Closed monster119120 closed 1 year ago

monster119120 commented 1 year ago

Here is the code, and I want to load data from SHIFT_dataset/continuous, instead of SHIFT_dataset/discrete.

But this code always load discrete.

import os
import sys

import torch
from torch.utils.data import DataLoader

# Add the root directory of the project to the path. Remove the following two lines
# if you have installed shift_dev as a package.
# root_dir = os.path.abspath(os.path.join(__file__, os.pardir, os.pardir))
# sys.path.append(root_dir)

from shift_dev import SHIFTDataset
from shift_dev.types import Keys
from shift_dev.utils.backend import ZipBackend, FileBackend

def main():
    """Load the SHIFT dataset and print the tensor shape of the first batch."""

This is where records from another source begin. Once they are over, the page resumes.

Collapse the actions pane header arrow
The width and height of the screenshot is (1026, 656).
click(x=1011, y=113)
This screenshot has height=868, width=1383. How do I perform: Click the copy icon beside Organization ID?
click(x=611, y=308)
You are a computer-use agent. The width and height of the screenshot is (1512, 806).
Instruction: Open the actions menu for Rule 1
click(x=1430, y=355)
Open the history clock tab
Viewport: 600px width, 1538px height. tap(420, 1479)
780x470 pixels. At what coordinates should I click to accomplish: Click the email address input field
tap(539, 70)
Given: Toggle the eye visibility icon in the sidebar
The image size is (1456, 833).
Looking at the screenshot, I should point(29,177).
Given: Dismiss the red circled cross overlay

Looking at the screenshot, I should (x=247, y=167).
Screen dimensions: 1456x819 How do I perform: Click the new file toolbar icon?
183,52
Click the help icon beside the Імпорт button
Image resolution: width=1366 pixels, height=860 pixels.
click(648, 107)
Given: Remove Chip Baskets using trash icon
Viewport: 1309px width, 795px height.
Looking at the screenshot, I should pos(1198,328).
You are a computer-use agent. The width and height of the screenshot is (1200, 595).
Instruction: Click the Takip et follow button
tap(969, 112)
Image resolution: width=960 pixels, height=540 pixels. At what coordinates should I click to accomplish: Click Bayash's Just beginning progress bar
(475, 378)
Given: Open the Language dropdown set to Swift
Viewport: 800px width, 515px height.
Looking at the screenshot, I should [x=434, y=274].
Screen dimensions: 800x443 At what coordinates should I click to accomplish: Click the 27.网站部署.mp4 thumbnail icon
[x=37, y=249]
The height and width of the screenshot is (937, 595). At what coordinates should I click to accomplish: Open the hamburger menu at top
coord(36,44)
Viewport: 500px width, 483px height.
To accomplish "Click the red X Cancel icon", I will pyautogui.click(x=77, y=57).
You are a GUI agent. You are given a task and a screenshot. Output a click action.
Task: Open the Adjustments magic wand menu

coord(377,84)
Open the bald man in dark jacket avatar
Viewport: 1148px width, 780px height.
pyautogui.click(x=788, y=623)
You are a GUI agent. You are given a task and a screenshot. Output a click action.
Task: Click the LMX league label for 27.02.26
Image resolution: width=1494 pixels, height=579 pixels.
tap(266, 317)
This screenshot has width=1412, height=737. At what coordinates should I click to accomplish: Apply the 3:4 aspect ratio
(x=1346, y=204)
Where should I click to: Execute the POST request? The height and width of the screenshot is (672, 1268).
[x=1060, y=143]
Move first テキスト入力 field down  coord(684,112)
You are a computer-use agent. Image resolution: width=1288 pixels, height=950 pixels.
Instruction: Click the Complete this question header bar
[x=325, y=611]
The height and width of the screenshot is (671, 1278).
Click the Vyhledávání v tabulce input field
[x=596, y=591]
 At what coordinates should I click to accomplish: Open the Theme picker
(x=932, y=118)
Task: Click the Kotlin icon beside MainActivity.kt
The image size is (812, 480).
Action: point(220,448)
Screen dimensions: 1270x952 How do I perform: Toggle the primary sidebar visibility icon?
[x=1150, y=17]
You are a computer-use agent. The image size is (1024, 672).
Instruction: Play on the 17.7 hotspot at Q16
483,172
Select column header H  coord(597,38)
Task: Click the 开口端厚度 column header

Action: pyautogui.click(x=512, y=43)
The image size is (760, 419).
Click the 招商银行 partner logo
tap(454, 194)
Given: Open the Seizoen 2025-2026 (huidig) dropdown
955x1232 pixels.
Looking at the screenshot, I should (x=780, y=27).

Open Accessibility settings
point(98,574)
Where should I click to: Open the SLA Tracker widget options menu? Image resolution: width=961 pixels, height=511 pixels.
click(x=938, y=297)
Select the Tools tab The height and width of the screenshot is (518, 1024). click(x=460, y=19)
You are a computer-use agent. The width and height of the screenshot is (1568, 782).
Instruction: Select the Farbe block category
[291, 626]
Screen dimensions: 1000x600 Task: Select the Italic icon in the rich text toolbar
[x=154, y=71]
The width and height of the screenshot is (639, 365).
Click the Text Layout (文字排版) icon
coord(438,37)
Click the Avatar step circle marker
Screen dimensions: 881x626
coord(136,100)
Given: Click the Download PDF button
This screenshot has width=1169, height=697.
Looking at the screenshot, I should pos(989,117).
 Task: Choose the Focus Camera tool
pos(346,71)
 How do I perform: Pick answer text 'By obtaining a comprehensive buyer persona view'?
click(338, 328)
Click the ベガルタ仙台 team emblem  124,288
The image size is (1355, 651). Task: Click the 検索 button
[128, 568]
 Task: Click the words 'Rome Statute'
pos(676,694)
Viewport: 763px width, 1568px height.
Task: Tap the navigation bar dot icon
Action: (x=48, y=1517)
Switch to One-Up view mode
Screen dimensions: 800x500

    dataset = SHIFTDataset(
        data_root="../SHIFT_dataset/",
        split="val",
        keys_to_load=[
            Keys.images,
            # Keys.intrinsics,
            Keys.boxes2d,
            Keys.boxes2d_classes,
            # Keys.boxes2d_track_ids,
            # Keys.segmentation_masks,
        ],
        views_to_load=["front"],
        backend=FileBackend(),  # also supports HDF5Backend(), FileBackend()
        verbose=True,
        framerate="images",
        shift_type="continuous/1x",
    )

    dataloader = DataLoader(
        dataset,
        batch_size=1,
        shuffle=False,
    )

    # Print the dataset size
    print(f"Total number of samples: {len(dataset)}.")

    # Print the tensor shape of the first batch.
    print('\n')
    for i, batch in enumerate(dataloader):
        print(f"Batch {i}:")
        for k, data in batch["front"].items():
            if isinstance(data, torch.Tensor):
                print(f"{k}: {data.shape}")
            else:
                print(f"{k}: {data}")
        break

    # Print the sample indices within a video.
    # The video indices groups frames based on their video sequences. They are useful for training on videos.
    print('\n')
    video_to_indices = dataset.video_to_indices
    for video, indices in video_to_indices.items():
        print(f"Video name: {video}")
        print(f"Sample indices within a video: {indices}")
        break

if __name__ == "__main__":
    main()
suniique commented 1 year ago

Hey @monster119120, thanks very much for pointing that out! I confirmed that this is a bug in the example dataloader we provided. Now it is fixed in the recent PR. You can pull the code again and test it. Tell me if there's any other problem remaining!